Speaking as a person who slept through her first dathun and mentally redecorated her apartment throughout her second, I understand all too well that the seemingly simple instruction on how to meditate requires both time and the repeated inspiration of other practitioners in order to sink in.

The Sangha Retreat, hosted by Shambhala Mountain Center during the third week of July, was a rare and powerful opportunity to receive those instructions directly from Sakyong Mipham Rinpoche, see the effects of these instructions on one of our community’s greatest practitioners, Ani Pema Chodron, and practice the instructions with the guidance one of our community’s most dedicated young teachers, the Kalapa Acharya Adam Lobel.

“It will take ten years,” said Ani Pema Chodron to a participant who described his difficulties with following the instructions for dropping the habitual storylines created by thoughts while he practiced. It didn’t sound very reassuring at the time, but in retrospect, no one ever said the path to enlightenment would be easy, let alone the deceptively simple-sounding instructions of labeling thoughts and following the breath.

Despite the pain that inevitably arises in peoples’ minds and bodies during intensive practice meditation, the teachers created an environment that felt completely nurturing.

Gentleness and Strength

In an interview after the retreat ended, Kalapa Acharya Adam Lobel explained how the Sakyong laid the foundation of that environment in an initial meeting he held with both Acharya Chodron and himself: “Rinpoche told us that the theme of this retreat was strength manifesting as gentleness, producing non-aggression.”

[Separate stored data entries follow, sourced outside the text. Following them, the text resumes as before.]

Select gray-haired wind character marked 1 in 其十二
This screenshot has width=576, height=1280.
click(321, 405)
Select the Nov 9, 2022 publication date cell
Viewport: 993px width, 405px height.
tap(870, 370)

With this theme in mind, the acharyas, meditation instructors, and staff gave practitioners the opportunity to practice the meditation technique in a setting characterized by its friendliness, kindness, and openness.

Barbara Hirschfeld, Director of the Santa Rosa Shambhala Center, said, “I have been to many programs—large programs with lots of participants. Here, I was struck by the gentleness and by how little people complained. The theme of gentleness really permeated.” Most striking to her was the fact that “enlightened society was really experienced by all. And it was due to the Sakyong, to Pema, and to Acharya Lobel and their teachings.”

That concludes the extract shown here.